Signal → Memory → trend → proposal

Repeated workflow friction is captured as memory across audio, Gmail, and Telegram. Consolidation identifies a trend: “common pain in system complexity.” It proposes a simplification research/build slice rather than surfacing every individual complaint.

Stale Open Tab → research signal → memory

An Open Tab ages without progress. The system proposes research, uses Signal Radar to find external examples, ingests useful findings into memory, then returns a bounded proposal with novel solutions and a next slice.

Memory drift → simplification proposal

Memory shows the personal system is proving complicated. GBrain salience/contradiction/drift detection proposes: “Simplify these two layers; remove duplicate proposal path; preserve raw evidence auto-ingest.”

Audio concern → relationship follow-up

Audio Memory detects someone’s concern or distress. Raw transcript auto-ingests. A signal/memory candidate proposes a warm follow-up message, but outbound message sending remains confirmation-gated.

Proposal → Memory

Connor approves/rejects/edits a proposal. That decision becomes memory: preference evidence, a policy adjustment, and training signal for future thresholds.

Diligence: gain intelligence without adding load

the design constraints

One ledger, many views

Do not build separate ingestion worlds for Gmail, Audio, Telegram, Open Tabs, and GBrain. Normalize source events once, then interpret into primitives.

Raw evidence is automatic

Audio transcripts and other raw evidence should not need proposal packets to become searchable evidence. Gating belongs to derived mutations and actions.

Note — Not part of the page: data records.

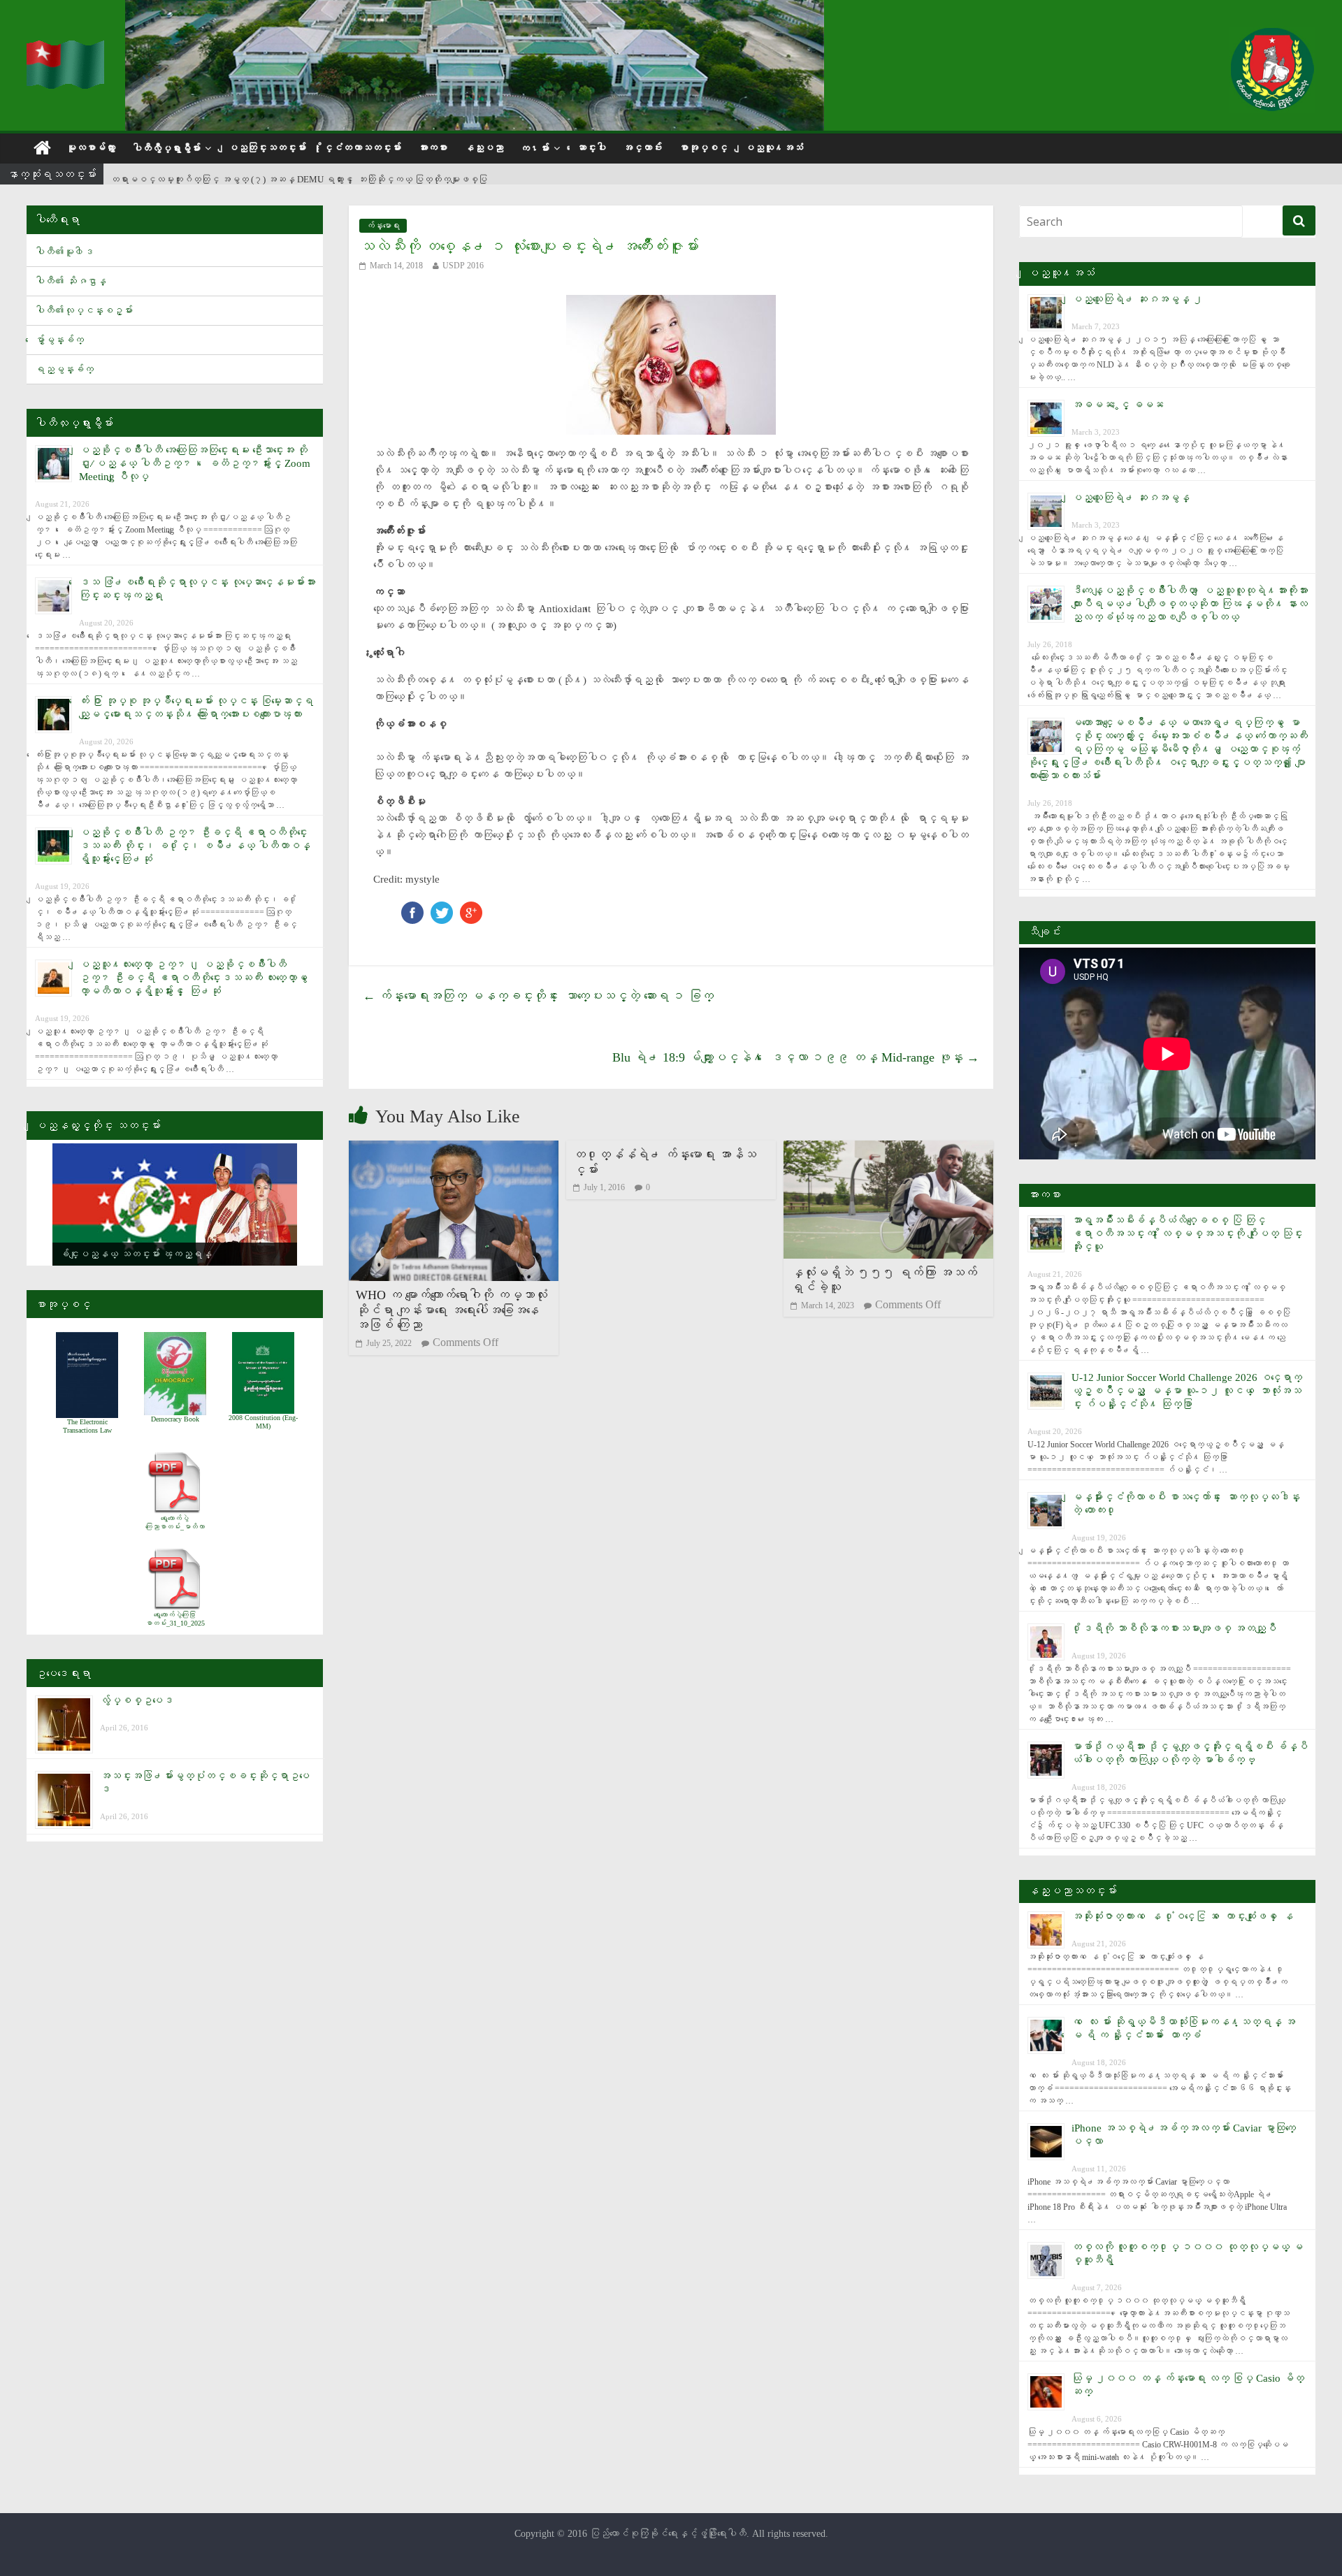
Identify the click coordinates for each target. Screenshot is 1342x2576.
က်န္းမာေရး (383, 226)
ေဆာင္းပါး (591, 148)
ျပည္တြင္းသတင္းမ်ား (267, 148)
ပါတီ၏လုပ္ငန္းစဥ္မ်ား (84, 310)
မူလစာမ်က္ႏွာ (90, 148)
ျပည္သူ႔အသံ (773, 148)
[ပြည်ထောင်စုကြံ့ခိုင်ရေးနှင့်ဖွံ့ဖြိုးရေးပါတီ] (67, 49)
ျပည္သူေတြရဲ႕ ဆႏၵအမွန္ (1131, 497)
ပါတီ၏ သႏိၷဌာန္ (70, 281)
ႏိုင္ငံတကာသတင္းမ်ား (362, 148)
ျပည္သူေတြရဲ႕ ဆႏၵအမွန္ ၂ (1137, 299)
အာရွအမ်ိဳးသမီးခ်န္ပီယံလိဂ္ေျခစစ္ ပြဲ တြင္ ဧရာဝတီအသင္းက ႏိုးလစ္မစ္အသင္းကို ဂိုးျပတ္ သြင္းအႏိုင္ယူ (1187, 1233)
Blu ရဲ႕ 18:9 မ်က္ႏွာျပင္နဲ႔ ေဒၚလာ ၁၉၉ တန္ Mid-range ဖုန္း (795, 1057)
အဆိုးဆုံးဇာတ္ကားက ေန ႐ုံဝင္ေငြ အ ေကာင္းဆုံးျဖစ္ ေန (1182, 1916)
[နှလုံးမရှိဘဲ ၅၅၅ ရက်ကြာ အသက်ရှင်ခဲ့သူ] (888, 1149)
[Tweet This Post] (442, 908)
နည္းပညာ (483, 148)
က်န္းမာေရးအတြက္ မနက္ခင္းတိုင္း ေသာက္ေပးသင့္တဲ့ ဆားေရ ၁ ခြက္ (538, 996)
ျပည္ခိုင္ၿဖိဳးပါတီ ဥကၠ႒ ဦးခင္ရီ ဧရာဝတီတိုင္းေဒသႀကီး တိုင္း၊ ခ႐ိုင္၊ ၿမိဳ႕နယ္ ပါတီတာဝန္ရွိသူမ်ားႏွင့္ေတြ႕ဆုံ (194, 845)
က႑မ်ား (534, 148)
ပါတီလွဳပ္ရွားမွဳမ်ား (166, 148)
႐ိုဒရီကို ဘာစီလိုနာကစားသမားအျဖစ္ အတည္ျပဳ (1174, 1628)
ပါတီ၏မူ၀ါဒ (64, 252)
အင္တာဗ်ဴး (642, 148)
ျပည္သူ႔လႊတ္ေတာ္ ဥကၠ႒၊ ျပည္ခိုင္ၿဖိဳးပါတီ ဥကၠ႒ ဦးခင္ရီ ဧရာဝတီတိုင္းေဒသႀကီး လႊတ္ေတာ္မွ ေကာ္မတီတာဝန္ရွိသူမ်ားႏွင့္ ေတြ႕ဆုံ (196, 978)
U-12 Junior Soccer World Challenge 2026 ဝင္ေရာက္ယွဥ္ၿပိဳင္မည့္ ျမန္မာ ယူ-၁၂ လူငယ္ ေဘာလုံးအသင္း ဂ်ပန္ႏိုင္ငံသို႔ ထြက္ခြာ (1187, 1391)
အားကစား (432, 148)
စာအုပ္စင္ (703, 148)
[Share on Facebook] (412, 908)
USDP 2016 (463, 265)
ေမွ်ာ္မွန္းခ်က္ (59, 340)
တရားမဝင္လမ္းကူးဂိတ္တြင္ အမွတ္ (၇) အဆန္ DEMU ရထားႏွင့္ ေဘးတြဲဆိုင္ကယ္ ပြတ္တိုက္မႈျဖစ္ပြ (298, 175)
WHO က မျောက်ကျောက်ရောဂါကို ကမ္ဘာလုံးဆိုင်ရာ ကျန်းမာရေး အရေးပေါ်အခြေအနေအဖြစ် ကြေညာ (451, 1310)
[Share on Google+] (471, 908)
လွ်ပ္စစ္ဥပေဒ (136, 1700)
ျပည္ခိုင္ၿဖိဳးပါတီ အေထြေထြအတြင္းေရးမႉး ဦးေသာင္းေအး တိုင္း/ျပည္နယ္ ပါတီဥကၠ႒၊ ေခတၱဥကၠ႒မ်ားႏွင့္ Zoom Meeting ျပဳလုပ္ (194, 463)
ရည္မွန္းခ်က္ (64, 369)
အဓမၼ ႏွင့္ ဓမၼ (1118, 404)
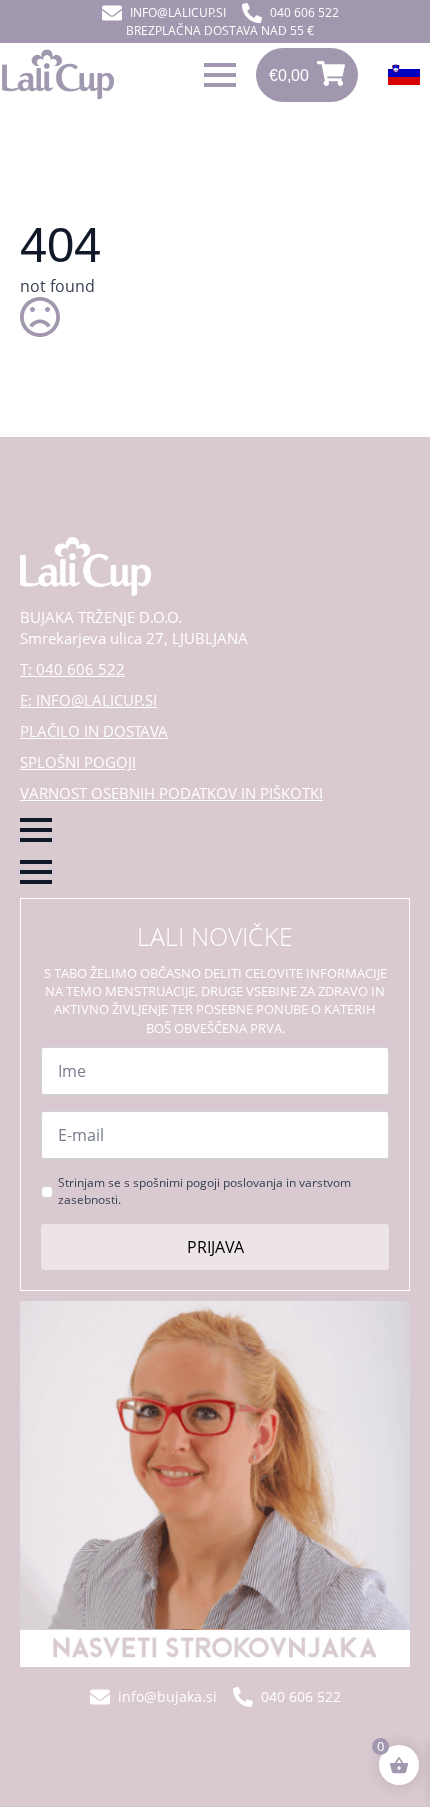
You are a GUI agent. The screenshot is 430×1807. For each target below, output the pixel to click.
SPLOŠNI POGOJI (78, 762)
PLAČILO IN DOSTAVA (94, 731)
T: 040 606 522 (72, 669)
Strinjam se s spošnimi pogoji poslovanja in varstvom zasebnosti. (204, 1191)
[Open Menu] (220, 75)
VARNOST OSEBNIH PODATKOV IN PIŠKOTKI (171, 793)
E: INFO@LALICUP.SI (88, 700)
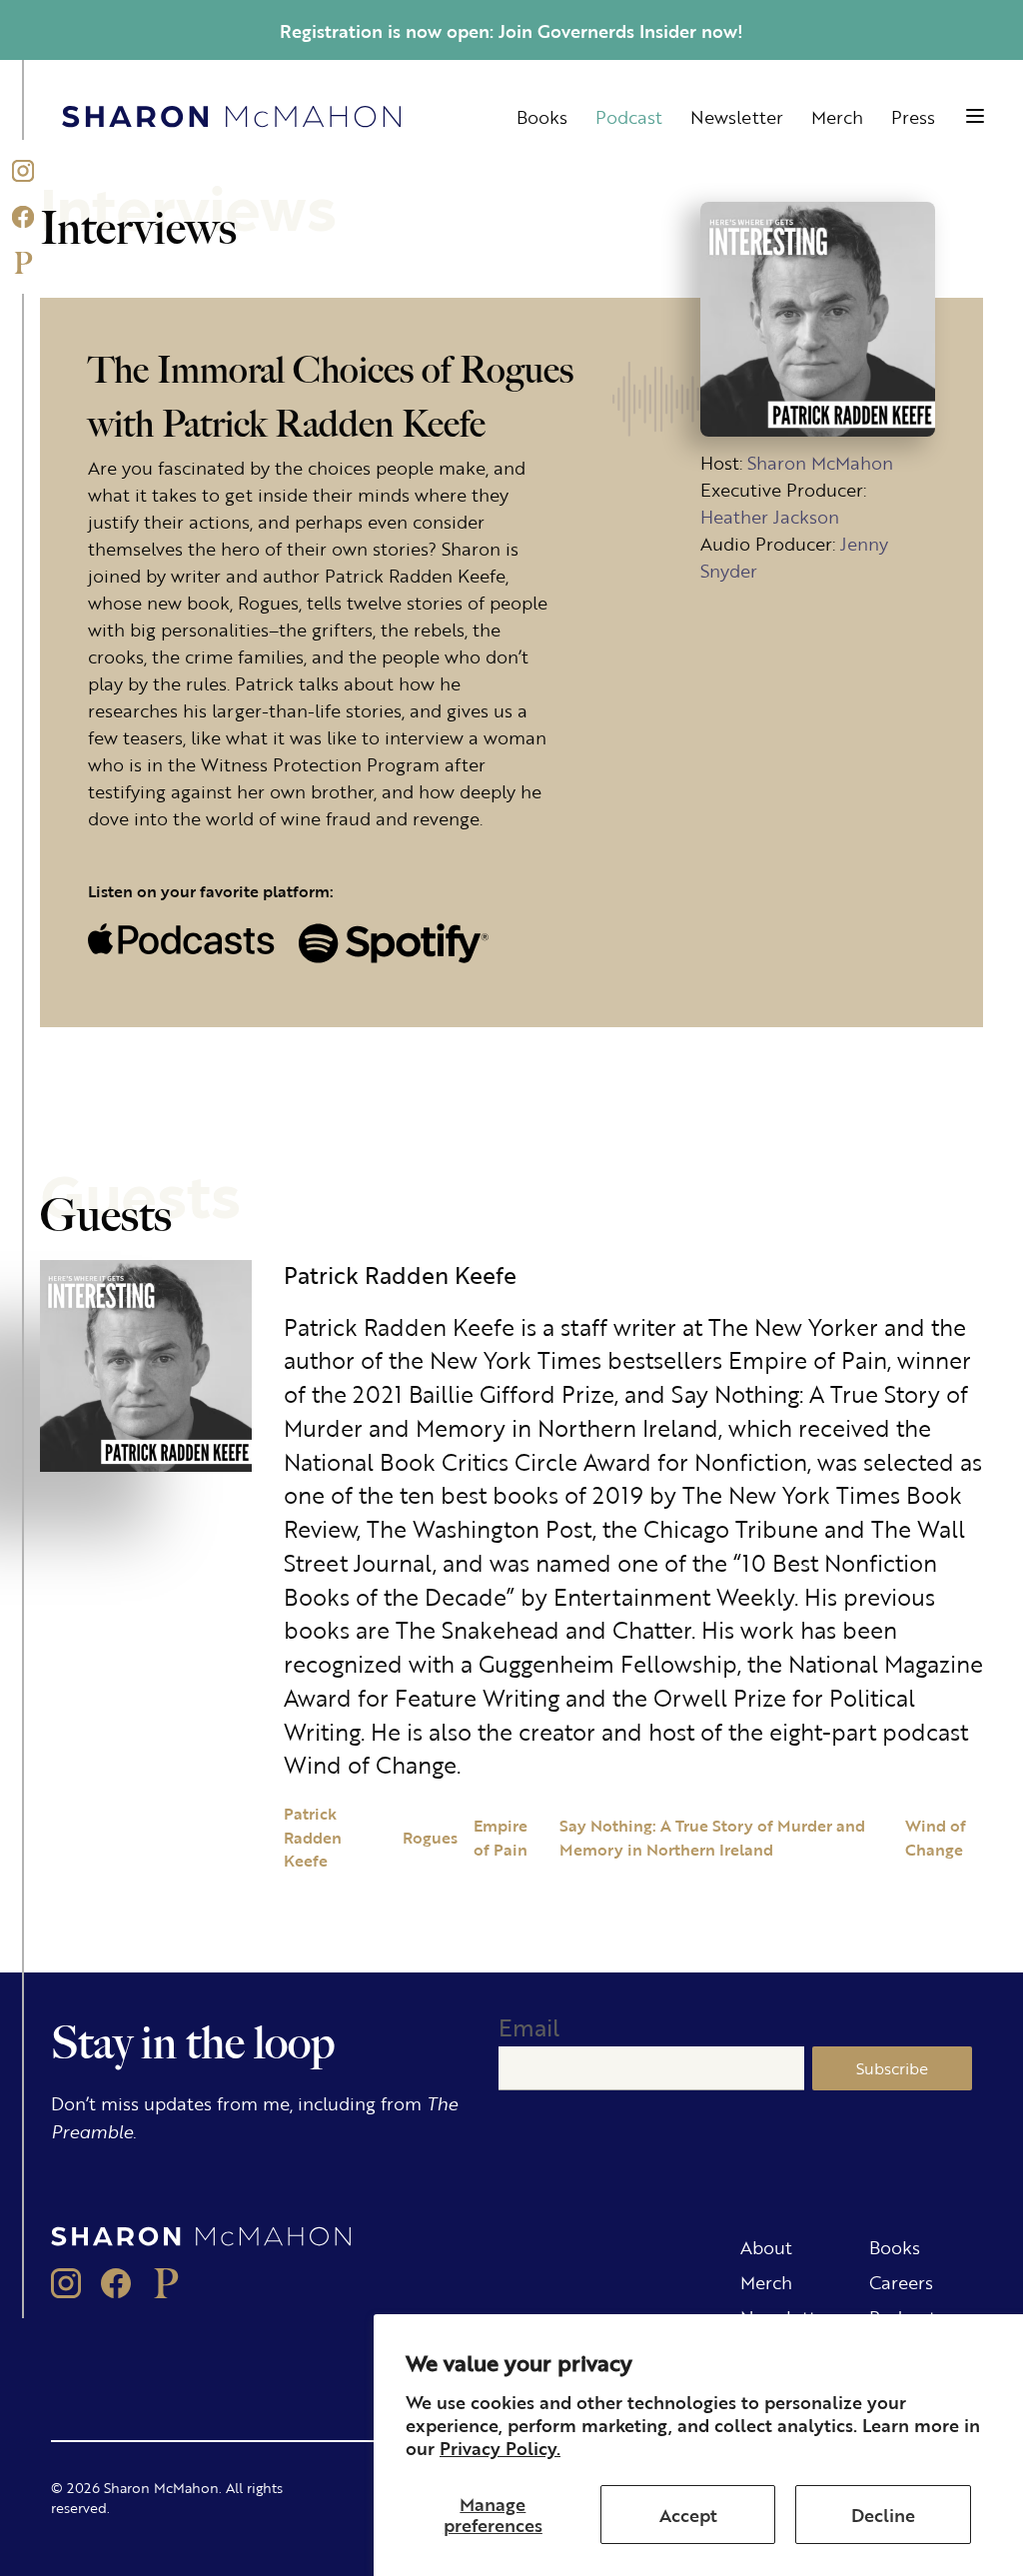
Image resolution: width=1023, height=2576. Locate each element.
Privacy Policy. (500, 2447)
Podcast (628, 116)
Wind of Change (935, 1837)
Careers (901, 2281)
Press (913, 116)
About (766, 2246)
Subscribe (892, 2067)
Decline (883, 2514)
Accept (688, 2514)
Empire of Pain (500, 1837)
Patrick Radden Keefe (313, 1837)
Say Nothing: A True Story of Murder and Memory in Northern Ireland (712, 1837)
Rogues (430, 1837)
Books (541, 116)
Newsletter (736, 116)
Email (529, 2026)
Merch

Derived mutation is proposed

Open Tabs changes, compiled truth, outreach, calendar writes, publishing, and project work should have proposals, policy, and proof.

No primitive fan-out storm

Every conversion needs a reason. “Could create memory” is not enough. “Will help future decisions on active project X” is enough.

No new inbox

Most low-risk interpretations should compile into Daily Pulse, weekly digest, or memory, not produce immediate alerts.

No opaque magic

Every proposal must show evidence, reasoning, risk, required input, and proof path. Intelligence without auditability becomes anxiety.

Recommended next spec slices

small, safe, compounding

Slice 1 — Primitive event schema

Define a shared schema for evidence_event, signal, open_loop, memory_candidate, and proposal. Include source pointer, entity refs, privacy label, confidence, risk, and status.

Slice 2 — Cross-primitive rules engine

Add deterministic conversion rules before LLM creativity: signal→proposal, signal→open_tab, signal→memory, memory→proposal, open_tab→research_signal, proposal→memory.

Slice 3 — Proposal taxonomy

Implement proposal classes beyond create_open_tab: delegate_goal, ask_for_api_key, research_brief, reply_draft, simplify_system, capture_memory, monitor_signal, reconcile_memory.

Slice 4 — Feedback loop

Record approvals, edits, rejects, ignores, applications, and outcomes. Use that to reduce noise and rank future proposals by actual usefulness.

Slice 5 — Integration scorecard

For every source, show whether it supports evidence ingestion, signal extraction, Open Tab proposals, memory capture, proposal generation, policy gates, and verified apply.

Slice 6 — Personal intelligence Pulse

Bundle primitive activity into a low-load surface: what changed, what matters, what is waiting on Connor, what the agent can do, and what quietly compounded.

Suggested immediate implementation target: write the primitive schema and integration scorecard first. They create the shared language that lets Gmail, Telegram, Audio Memory, GBrain, Open Tabs, and future connectors all converge without bespoke logic multiplying in every direction.

Bottom line

The personal intelligence layer should not become a pile of clever automations. It should become a primitive graph: source-backed evidence, typed signals, active open loops, durable memory, and proposals that convert context into leverage.

The design win is that every integration gets smarter by plugging into the same primitives, while Connor experiences fewer surfaces: mostly Daily Pulse, Open Tabs, and high-quality proposal approvals.